Des Dillon

SNIZ

 

Can you feel me?

My name is pain

and I sniz through your heart

making jigsaws

of every thought and memory

and place you feel or see.

 

Uncontent with breaking

I choose not to shatter

but to sniz,

to cut slowly,

sawing and turning,

winding out long, long distances.

Taking my time,

and yours,

inflicting.

And when you're finished,

I leave you all the pieces

to fit back together

in loneliness.

 

 

NOREEN BOYLE'S BEACH

 

So where are you now Noreen Boyle?

You wanted poetry but stayed away

from this Looking. On this beach

 

the pebbles are clacking like pool balls

under the waves' Hotpoint number four soap-sud wash.

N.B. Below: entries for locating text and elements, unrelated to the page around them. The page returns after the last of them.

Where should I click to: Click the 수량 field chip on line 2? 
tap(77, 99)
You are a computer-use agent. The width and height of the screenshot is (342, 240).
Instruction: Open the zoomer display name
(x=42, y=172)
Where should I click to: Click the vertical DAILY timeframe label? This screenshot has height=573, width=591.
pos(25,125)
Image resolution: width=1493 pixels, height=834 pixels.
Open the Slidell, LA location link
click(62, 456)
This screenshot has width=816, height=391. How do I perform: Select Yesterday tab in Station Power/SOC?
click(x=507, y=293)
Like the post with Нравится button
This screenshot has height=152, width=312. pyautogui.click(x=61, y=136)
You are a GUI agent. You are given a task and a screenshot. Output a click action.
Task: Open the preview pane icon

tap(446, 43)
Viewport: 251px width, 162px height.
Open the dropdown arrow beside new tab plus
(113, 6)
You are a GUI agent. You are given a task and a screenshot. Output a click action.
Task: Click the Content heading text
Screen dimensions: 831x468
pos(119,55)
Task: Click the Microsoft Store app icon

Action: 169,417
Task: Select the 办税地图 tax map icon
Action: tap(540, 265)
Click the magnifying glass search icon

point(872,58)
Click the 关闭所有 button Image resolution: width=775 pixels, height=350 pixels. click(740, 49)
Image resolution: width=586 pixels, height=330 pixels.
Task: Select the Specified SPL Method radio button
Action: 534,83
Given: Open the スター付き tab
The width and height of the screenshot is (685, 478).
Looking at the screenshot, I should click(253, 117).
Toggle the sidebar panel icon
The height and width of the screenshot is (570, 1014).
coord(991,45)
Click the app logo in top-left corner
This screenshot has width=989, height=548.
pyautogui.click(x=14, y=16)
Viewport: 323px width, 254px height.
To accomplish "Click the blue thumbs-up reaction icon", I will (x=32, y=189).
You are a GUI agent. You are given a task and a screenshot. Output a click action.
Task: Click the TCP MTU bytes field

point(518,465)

The gulls are squadrons of squeaky flies

hanging around a light-bulb sun, yellow,

through a mad emulsion of grey clouds.

 

It's all old rope and scrubbing brushes.

Two Magpies fly by cruising like children;

there is nothing shining on the tan linoleum of sand,

nor hidden in the skirting boards of concrete and rock;

the sea will brillo pad these to dust

and the ropes will fray on wave frills

and the scrubbing brushes float away,

bristles upwards, trying to polish

the day to soap-powder blue

and the glossy night to stars

that one by one come in

and one by one go out..

 

SIESTA

 

An old man meanders by dressed

for a Scottish winter.

The sun glints off the wine bottle

he grasps with monkey fingers.

Loose - in his left hand - six eggs.

 

He comes back unchanged

two hours later except for

the empty wine bottle and

the breeze in the fingers of his left hand,

the shadow of his cap on his forehead

 

and the group on Cocuruzzo square

has changed position but the same talk

whistles over the top of the slow swing of the bottle.